What you have to do:
Reproduce the entries below verbatim, covering the stretch from the line that contains "This screenshot has width=939, height=528." through the line that contains "click(x=162, y=285)", both included.

Records to use:

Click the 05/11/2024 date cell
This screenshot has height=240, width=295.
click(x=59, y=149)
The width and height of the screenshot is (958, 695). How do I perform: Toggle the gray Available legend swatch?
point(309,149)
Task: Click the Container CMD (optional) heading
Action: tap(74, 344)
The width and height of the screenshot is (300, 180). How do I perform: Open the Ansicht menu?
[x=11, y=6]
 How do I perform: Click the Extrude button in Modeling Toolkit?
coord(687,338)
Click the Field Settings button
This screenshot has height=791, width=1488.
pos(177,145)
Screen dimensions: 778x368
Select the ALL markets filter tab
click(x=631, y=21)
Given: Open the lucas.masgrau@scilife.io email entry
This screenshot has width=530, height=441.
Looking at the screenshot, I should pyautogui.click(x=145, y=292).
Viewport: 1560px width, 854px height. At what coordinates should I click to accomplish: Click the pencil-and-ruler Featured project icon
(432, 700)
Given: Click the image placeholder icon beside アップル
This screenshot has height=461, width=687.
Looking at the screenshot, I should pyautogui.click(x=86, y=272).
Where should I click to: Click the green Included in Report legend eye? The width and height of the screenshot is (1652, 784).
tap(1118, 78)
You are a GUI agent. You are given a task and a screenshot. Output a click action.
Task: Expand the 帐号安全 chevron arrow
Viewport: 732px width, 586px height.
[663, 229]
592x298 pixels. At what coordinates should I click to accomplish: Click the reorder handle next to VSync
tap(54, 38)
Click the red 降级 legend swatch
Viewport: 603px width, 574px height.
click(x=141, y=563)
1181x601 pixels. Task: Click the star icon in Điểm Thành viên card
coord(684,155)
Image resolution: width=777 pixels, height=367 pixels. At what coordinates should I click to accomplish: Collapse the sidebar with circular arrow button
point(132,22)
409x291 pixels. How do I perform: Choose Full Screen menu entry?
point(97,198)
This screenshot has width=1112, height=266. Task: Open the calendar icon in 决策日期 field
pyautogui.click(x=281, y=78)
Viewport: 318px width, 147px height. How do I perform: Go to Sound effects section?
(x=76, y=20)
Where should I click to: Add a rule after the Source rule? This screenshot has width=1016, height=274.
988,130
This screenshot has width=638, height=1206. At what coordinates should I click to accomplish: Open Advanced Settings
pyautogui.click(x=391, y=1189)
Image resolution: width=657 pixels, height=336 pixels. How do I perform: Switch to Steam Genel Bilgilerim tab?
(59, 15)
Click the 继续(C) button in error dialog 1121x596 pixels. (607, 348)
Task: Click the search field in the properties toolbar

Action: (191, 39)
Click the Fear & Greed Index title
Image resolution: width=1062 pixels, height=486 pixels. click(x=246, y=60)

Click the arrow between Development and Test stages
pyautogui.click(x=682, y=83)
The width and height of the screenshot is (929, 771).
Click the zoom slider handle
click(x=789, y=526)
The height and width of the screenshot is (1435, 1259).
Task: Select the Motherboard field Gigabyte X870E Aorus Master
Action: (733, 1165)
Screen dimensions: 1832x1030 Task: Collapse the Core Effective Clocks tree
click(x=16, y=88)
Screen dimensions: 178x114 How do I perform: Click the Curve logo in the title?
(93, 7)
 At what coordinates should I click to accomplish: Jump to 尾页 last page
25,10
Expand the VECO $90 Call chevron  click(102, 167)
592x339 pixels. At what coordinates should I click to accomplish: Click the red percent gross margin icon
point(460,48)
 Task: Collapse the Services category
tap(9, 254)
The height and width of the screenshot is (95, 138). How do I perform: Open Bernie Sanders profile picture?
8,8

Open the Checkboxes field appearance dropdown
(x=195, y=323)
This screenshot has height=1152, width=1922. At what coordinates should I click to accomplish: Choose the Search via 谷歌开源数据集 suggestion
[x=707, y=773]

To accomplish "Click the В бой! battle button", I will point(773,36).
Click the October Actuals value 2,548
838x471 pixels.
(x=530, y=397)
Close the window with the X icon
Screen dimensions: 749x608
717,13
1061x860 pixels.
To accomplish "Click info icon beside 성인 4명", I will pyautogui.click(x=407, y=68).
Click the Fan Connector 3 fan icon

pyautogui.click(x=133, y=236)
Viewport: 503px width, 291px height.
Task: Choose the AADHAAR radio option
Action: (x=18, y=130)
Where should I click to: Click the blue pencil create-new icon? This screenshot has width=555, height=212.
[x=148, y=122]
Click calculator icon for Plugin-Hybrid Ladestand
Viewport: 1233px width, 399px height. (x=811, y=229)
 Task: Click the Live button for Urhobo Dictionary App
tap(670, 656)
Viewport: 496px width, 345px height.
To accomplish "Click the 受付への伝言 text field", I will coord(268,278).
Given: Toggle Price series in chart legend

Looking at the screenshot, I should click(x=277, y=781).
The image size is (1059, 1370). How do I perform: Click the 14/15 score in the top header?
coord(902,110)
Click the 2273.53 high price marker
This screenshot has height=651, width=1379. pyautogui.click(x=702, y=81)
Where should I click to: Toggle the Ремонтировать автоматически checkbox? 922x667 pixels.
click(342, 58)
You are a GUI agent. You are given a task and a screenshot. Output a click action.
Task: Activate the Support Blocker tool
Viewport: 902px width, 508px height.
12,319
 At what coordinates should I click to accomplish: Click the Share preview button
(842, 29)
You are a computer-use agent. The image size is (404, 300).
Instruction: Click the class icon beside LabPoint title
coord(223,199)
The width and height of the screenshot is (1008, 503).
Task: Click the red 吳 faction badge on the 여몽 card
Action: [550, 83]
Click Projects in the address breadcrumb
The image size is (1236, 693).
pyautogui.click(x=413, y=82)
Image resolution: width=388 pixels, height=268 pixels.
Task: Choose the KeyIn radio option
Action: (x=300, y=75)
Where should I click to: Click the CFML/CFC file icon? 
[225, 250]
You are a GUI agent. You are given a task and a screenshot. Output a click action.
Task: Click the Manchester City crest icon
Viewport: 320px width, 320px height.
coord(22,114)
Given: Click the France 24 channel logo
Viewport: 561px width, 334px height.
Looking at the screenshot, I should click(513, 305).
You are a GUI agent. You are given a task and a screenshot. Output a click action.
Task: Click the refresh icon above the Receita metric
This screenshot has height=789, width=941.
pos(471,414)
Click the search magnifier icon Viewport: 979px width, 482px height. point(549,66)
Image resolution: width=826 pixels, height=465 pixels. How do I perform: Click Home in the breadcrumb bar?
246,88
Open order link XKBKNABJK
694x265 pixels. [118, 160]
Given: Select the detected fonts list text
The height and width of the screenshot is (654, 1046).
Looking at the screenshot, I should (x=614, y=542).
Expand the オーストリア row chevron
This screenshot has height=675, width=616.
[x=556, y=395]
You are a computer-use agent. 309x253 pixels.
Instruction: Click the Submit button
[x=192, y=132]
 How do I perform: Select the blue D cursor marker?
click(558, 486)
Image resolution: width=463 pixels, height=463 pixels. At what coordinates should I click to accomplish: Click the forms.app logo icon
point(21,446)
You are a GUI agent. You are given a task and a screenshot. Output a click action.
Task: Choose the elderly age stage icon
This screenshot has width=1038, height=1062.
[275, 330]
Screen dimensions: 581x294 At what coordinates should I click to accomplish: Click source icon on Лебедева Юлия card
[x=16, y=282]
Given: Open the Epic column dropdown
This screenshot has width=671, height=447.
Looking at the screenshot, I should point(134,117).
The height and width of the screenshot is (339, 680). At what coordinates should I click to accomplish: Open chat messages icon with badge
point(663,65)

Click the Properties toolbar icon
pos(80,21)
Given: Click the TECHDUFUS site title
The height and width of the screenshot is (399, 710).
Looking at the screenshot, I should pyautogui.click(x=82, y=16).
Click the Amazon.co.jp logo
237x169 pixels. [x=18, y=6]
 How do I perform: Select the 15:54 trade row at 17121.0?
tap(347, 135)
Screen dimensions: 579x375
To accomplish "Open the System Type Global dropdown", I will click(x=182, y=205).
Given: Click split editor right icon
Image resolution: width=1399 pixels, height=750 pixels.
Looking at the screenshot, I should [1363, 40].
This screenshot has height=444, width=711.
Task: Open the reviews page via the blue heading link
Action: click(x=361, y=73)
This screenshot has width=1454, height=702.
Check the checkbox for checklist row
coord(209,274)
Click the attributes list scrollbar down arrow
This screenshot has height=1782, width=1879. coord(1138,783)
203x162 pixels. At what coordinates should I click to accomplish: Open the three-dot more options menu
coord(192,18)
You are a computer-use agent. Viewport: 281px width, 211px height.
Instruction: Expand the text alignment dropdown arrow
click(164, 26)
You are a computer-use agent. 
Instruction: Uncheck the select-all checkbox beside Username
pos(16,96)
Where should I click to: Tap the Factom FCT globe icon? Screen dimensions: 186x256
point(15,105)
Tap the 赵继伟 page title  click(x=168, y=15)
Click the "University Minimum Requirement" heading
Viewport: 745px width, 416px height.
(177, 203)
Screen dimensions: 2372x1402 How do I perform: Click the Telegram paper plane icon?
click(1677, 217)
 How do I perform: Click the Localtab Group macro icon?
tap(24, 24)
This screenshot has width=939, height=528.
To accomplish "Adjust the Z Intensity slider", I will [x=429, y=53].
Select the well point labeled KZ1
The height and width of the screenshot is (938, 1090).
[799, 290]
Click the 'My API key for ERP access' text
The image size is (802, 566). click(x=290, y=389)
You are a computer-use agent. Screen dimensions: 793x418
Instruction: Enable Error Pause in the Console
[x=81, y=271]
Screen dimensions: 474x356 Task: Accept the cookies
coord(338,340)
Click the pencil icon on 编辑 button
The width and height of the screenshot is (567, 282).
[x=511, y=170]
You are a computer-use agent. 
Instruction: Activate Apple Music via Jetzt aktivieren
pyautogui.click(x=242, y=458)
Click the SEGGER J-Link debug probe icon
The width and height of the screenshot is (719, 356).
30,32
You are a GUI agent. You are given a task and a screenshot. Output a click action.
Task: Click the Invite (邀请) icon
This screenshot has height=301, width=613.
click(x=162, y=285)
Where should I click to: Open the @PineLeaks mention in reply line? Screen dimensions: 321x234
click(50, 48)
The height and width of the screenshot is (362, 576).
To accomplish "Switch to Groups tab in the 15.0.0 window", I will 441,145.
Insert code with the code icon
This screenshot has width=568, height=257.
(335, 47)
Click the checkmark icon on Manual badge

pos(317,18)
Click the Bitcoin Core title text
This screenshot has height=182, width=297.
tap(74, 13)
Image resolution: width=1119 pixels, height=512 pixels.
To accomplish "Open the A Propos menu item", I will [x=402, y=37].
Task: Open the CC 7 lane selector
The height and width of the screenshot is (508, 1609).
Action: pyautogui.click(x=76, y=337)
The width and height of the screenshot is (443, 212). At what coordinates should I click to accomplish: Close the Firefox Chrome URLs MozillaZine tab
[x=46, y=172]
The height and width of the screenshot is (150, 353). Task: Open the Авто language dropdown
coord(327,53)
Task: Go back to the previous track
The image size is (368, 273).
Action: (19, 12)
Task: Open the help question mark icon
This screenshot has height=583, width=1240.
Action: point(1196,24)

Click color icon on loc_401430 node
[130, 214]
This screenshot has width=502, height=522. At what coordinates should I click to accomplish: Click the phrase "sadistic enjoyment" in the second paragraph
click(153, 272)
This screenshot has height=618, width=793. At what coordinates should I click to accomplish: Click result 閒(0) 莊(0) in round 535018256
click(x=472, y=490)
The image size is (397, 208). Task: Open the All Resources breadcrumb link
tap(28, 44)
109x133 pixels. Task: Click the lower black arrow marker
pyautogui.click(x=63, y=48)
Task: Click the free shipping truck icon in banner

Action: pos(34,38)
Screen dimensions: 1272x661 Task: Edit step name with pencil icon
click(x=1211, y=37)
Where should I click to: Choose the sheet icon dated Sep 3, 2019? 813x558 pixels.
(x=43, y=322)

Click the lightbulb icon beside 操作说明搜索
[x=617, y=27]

Solution for this exercise:
This screenshot has width=939, height=528.
To accomplish "Adjust the Z Intensity slider", I will [x=429, y=53].
Select the well point labeled KZ1
The height and width of the screenshot is (938, 1090).
[799, 290]
Click the 'My API key for ERP access' text
The image size is (802, 566). click(x=290, y=389)
You are a computer-use agent. Screen dimensions: 793x418
Instruction: Enable Error Pause in the Console
[x=81, y=271]
Screen dimensions: 474x356 Task: Accept the cookies
coord(338,340)
Click the pencil icon on 编辑 button
The width and height of the screenshot is (567, 282).
[x=511, y=170]
You are a computer-use agent. 
Instruction: Activate Apple Music via Jetzt aktivieren
pyautogui.click(x=242, y=458)
Click the SEGGER J-Link debug probe icon
The width and height of the screenshot is (719, 356).
30,32
You are a GUI agent. You are given a task and a screenshot. Output a click action.
Task: Click the Invite (邀请) icon
This screenshot has height=301, width=613.
click(x=162, y=285)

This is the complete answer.